TASK DESCRIPTION: Set out as a numbered list the part of the entries that opens with the line containing "is (1024, 768)." and closes with the line containing "(477, 316).", skipping any blank lines. Leave the pictures out of your answer.

SUPPLIED DATA:
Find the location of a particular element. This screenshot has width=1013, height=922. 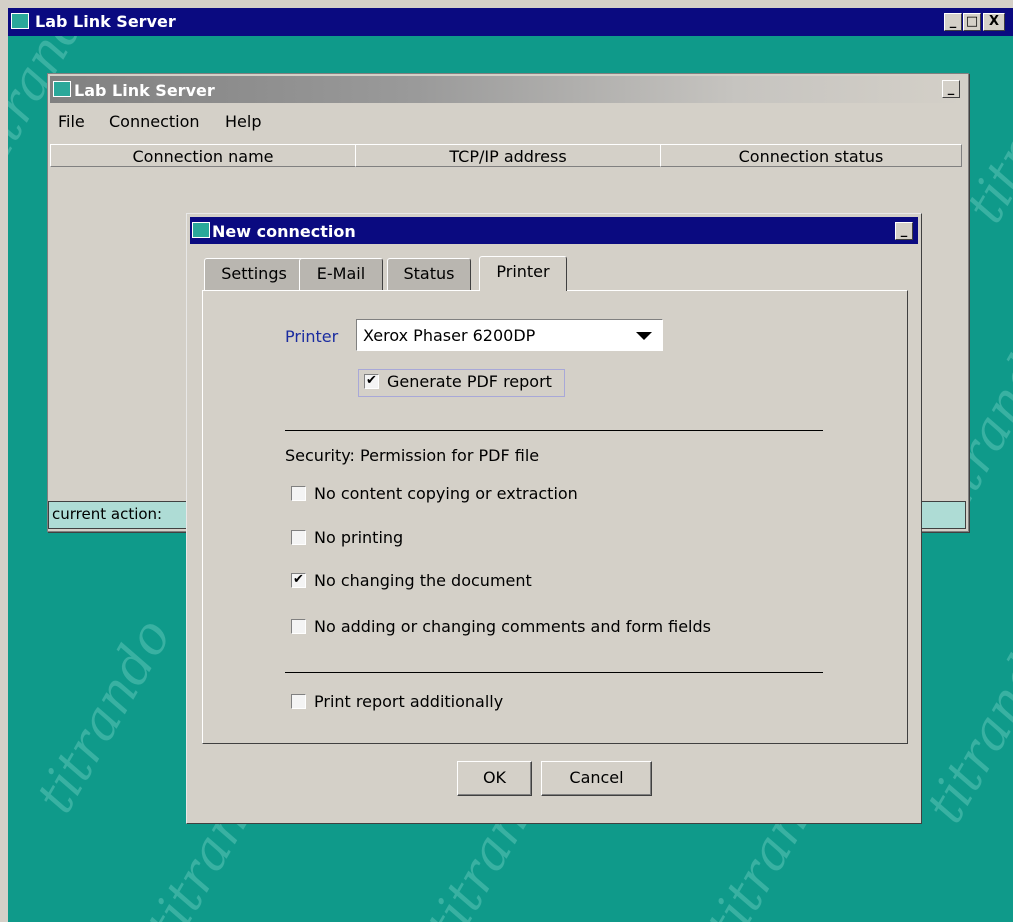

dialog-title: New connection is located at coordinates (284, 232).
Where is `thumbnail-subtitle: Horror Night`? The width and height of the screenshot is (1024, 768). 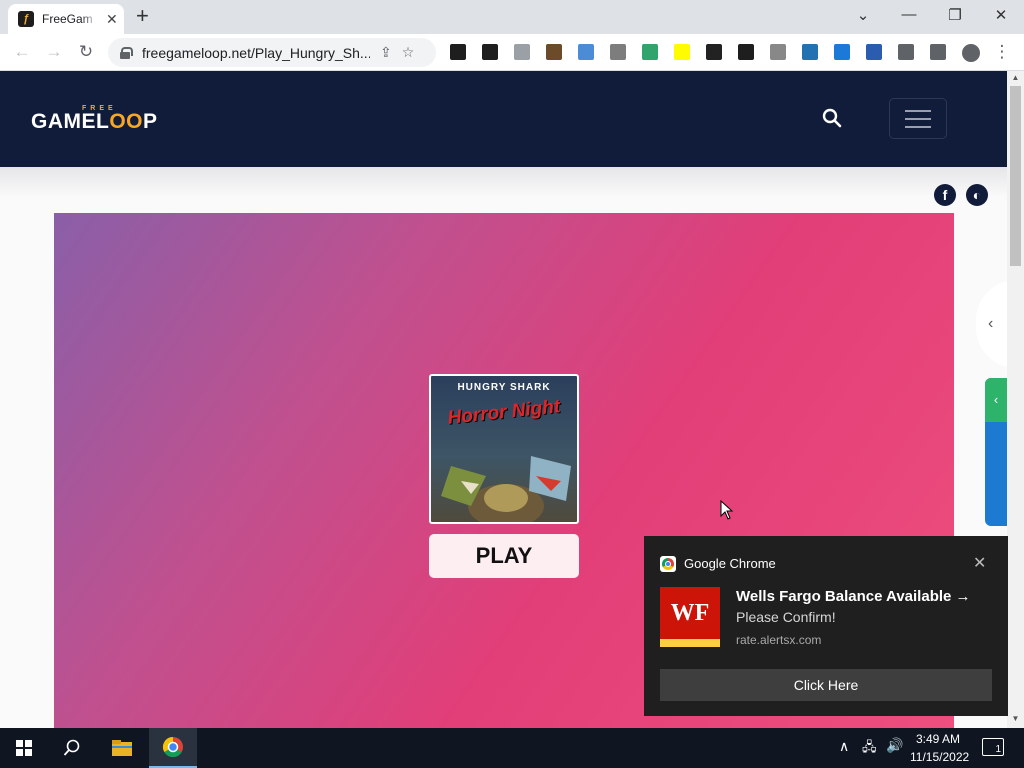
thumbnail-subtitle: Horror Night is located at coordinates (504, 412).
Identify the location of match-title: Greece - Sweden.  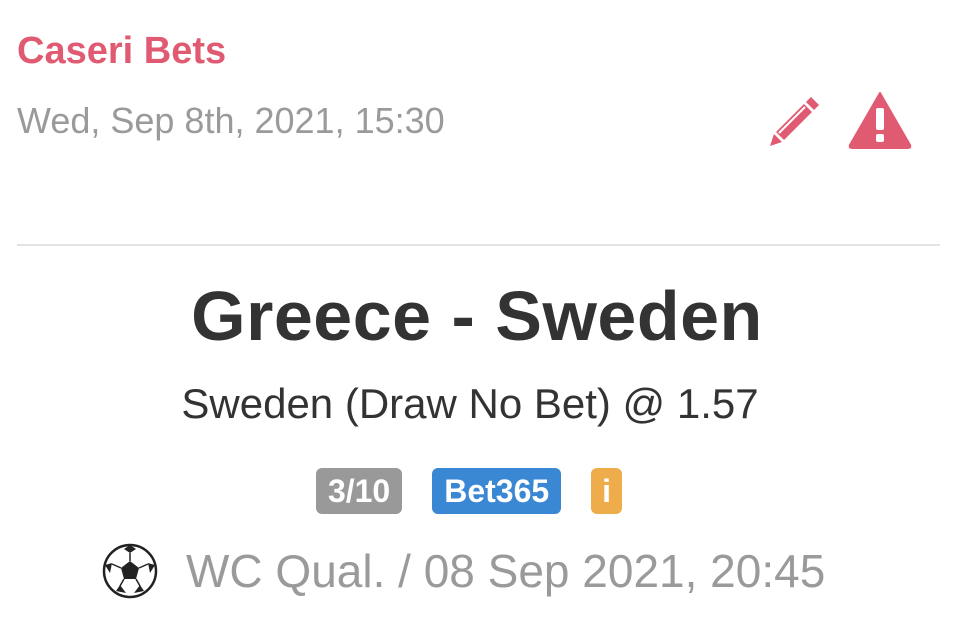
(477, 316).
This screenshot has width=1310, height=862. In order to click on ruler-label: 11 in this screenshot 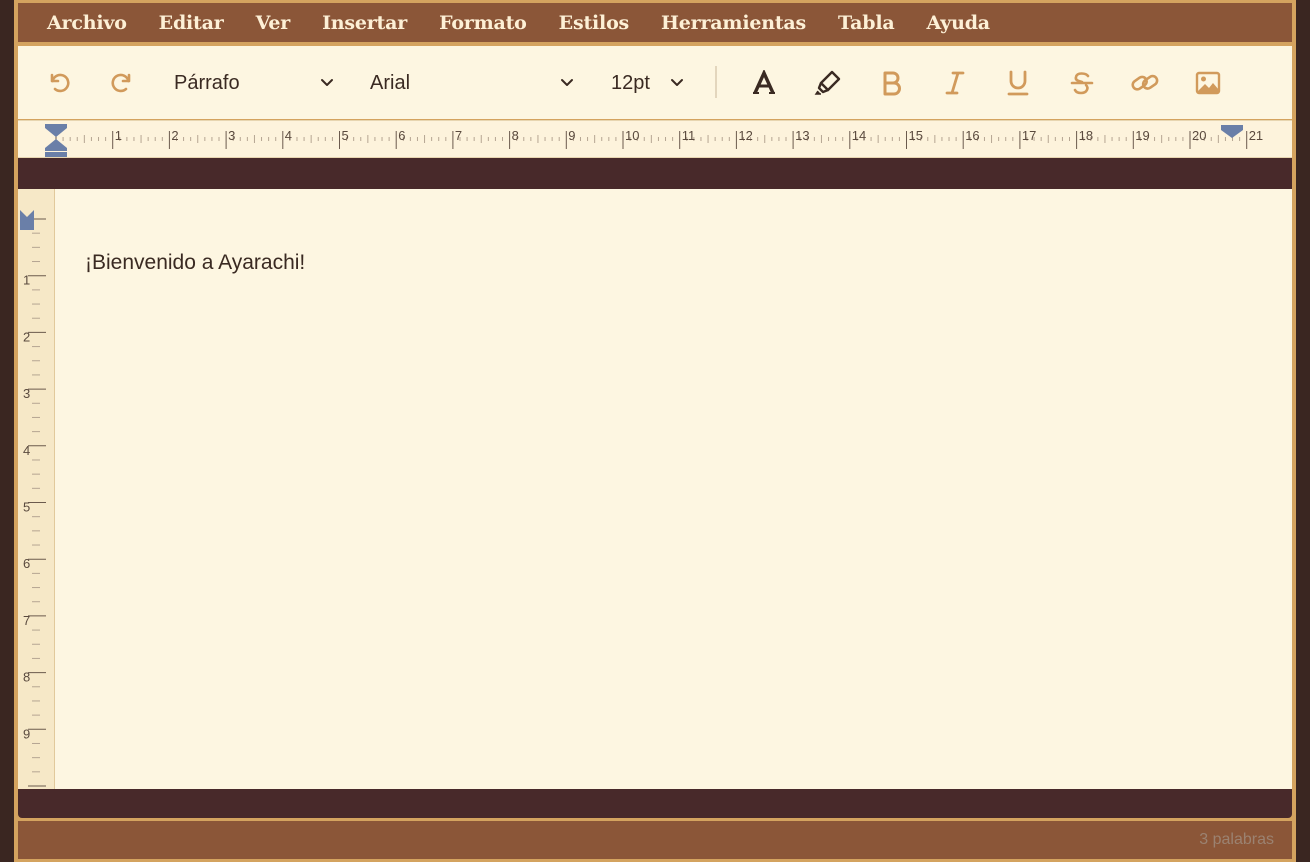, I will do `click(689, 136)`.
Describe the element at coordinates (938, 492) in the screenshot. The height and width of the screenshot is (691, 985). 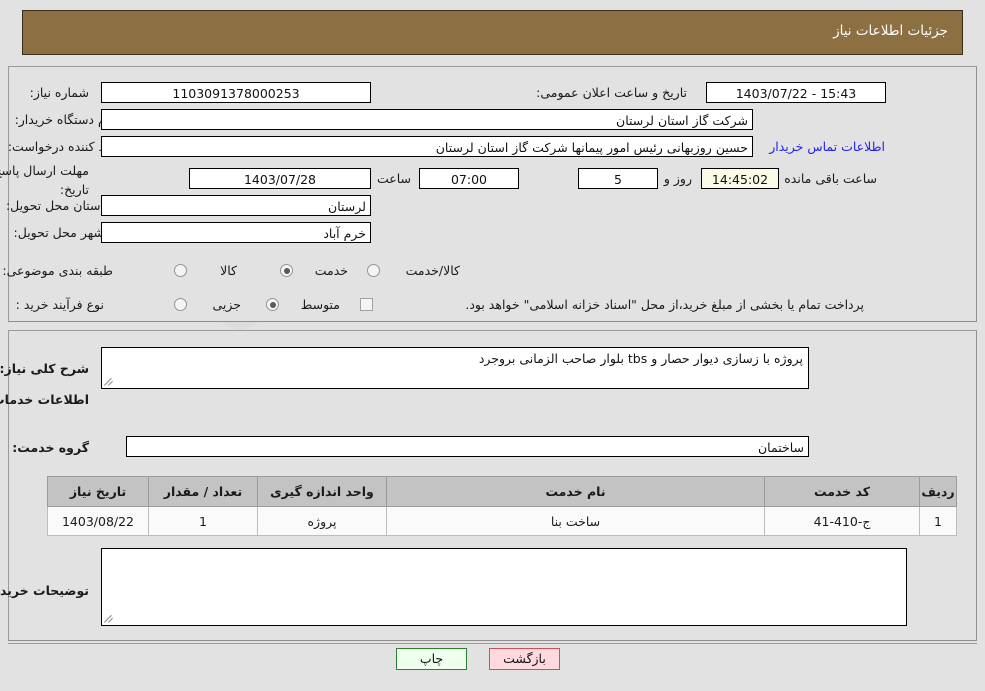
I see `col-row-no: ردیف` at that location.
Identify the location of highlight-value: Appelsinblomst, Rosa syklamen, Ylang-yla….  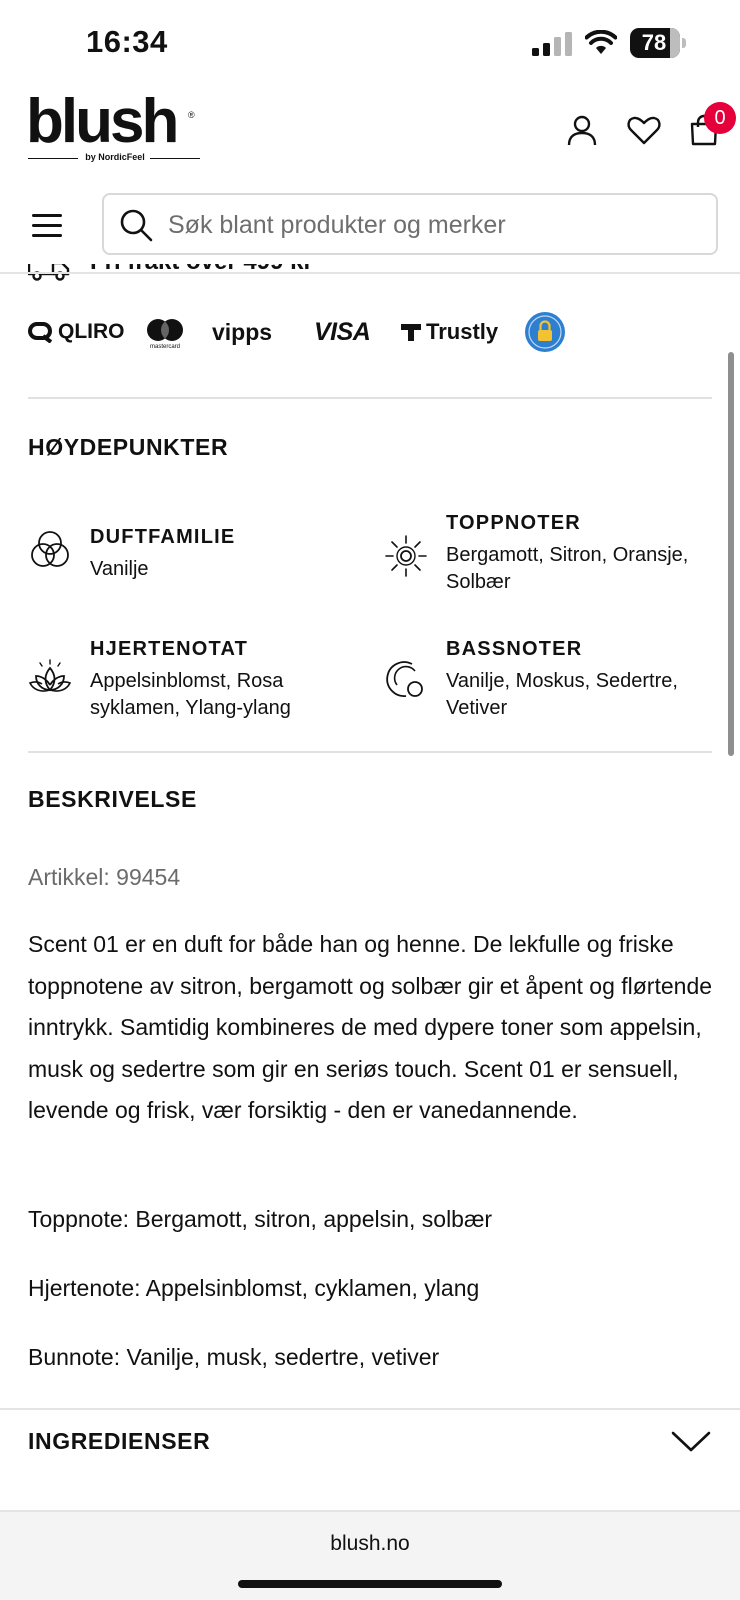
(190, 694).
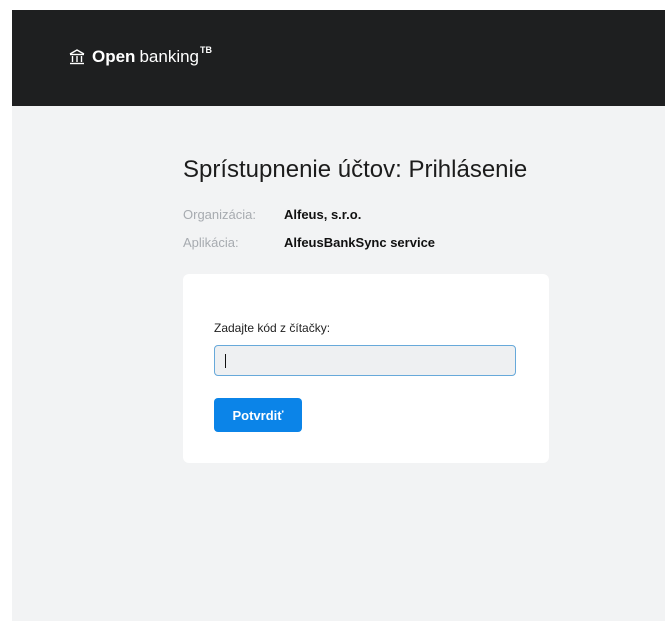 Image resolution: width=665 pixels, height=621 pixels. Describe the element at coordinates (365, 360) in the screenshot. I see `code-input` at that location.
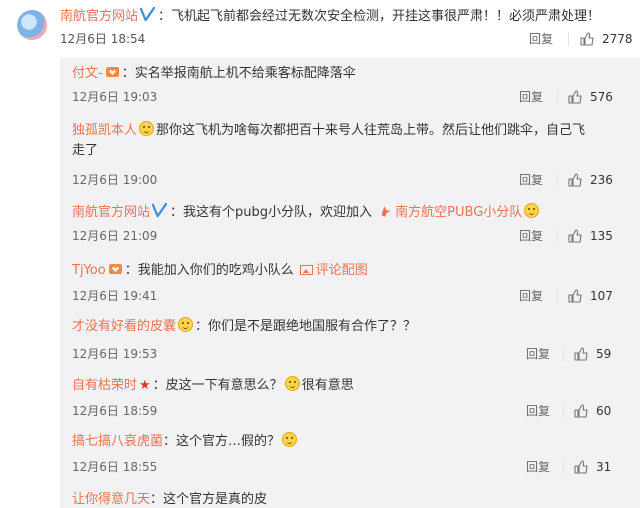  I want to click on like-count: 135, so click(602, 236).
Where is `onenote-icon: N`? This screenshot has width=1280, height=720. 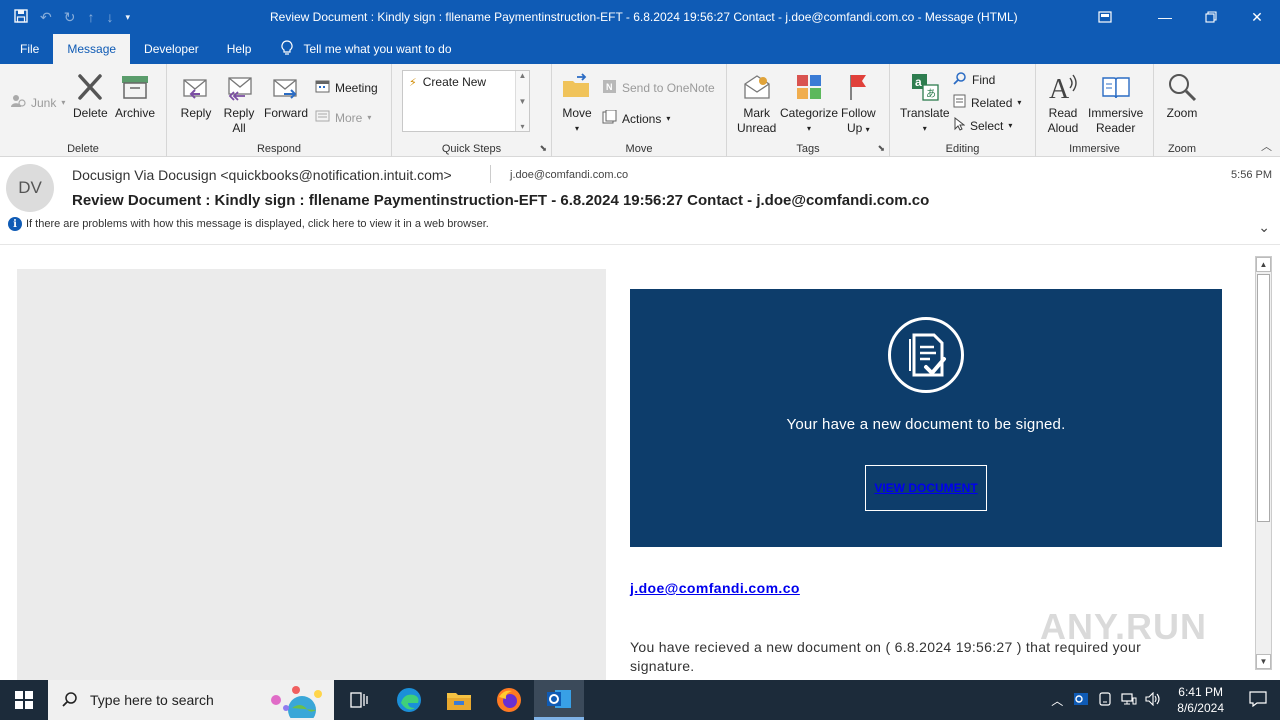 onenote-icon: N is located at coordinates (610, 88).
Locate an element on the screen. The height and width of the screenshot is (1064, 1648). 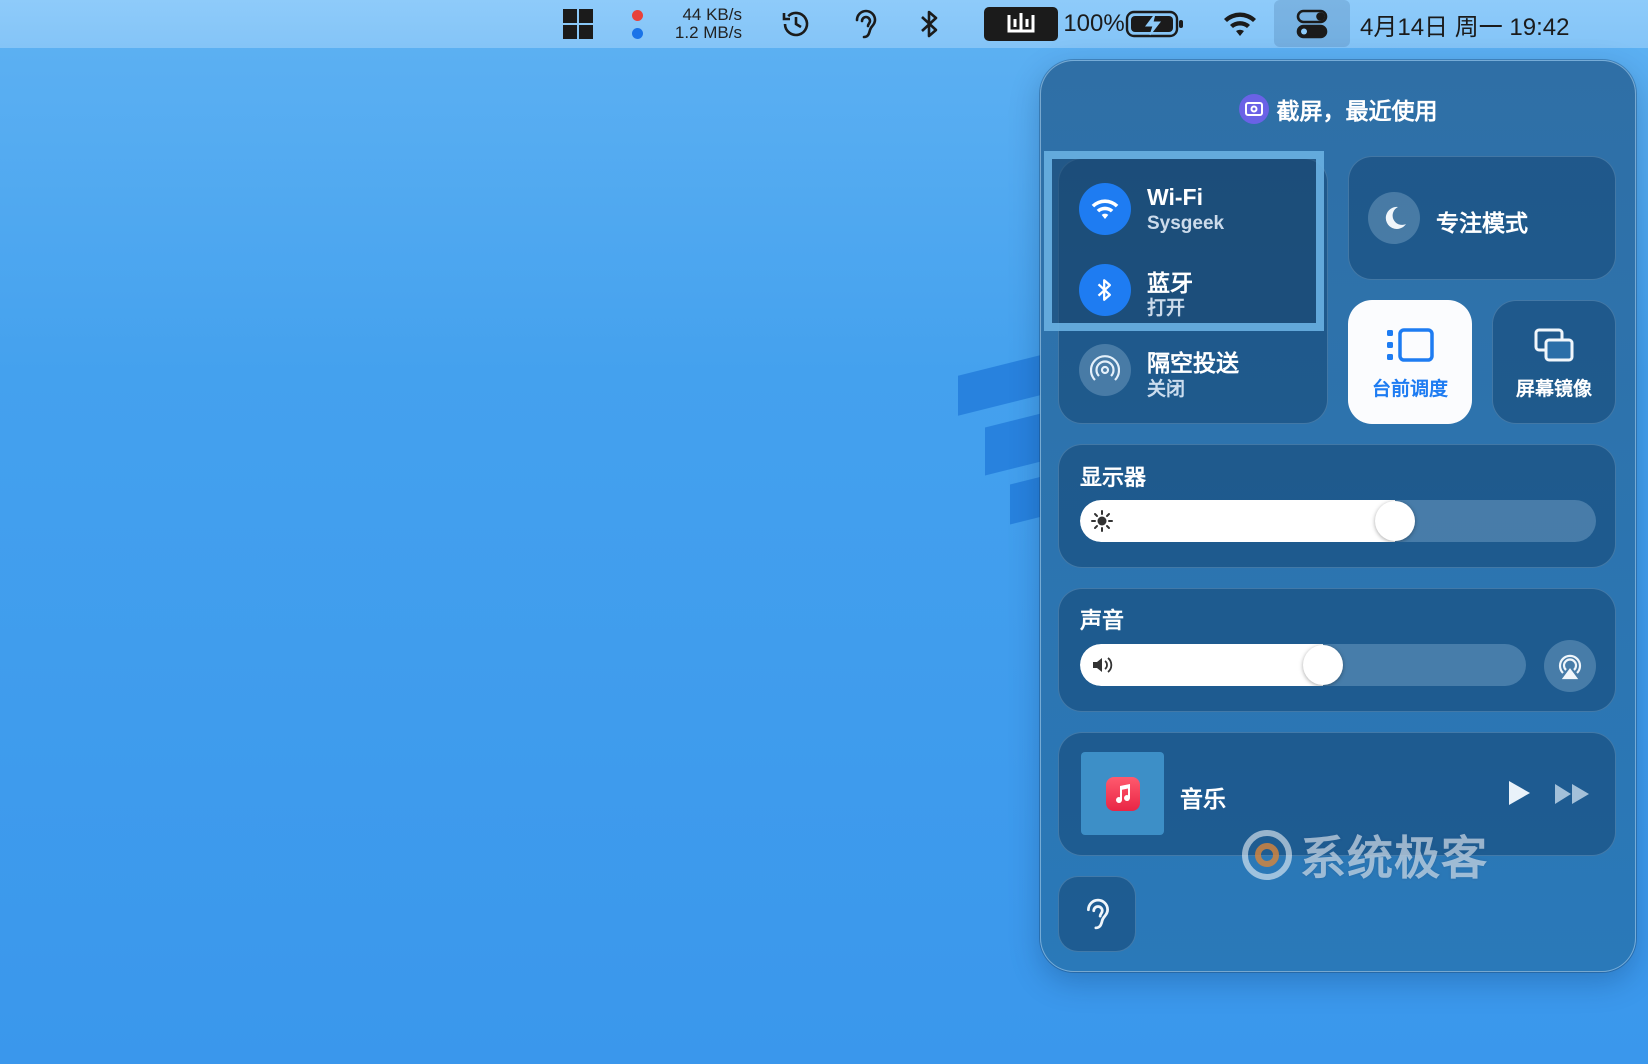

SOLUTION FOR THIS TASK:
1. Where is `thumbnail-subtitle: Horror Night`? The width and height of the screenshot is (1024, 768). 
2. thumbnail-subtitle: Horror Night is located at coordinates (504, 412).
3. Identify the location of match-title: Greece - Sweden.  
4. (477, 316).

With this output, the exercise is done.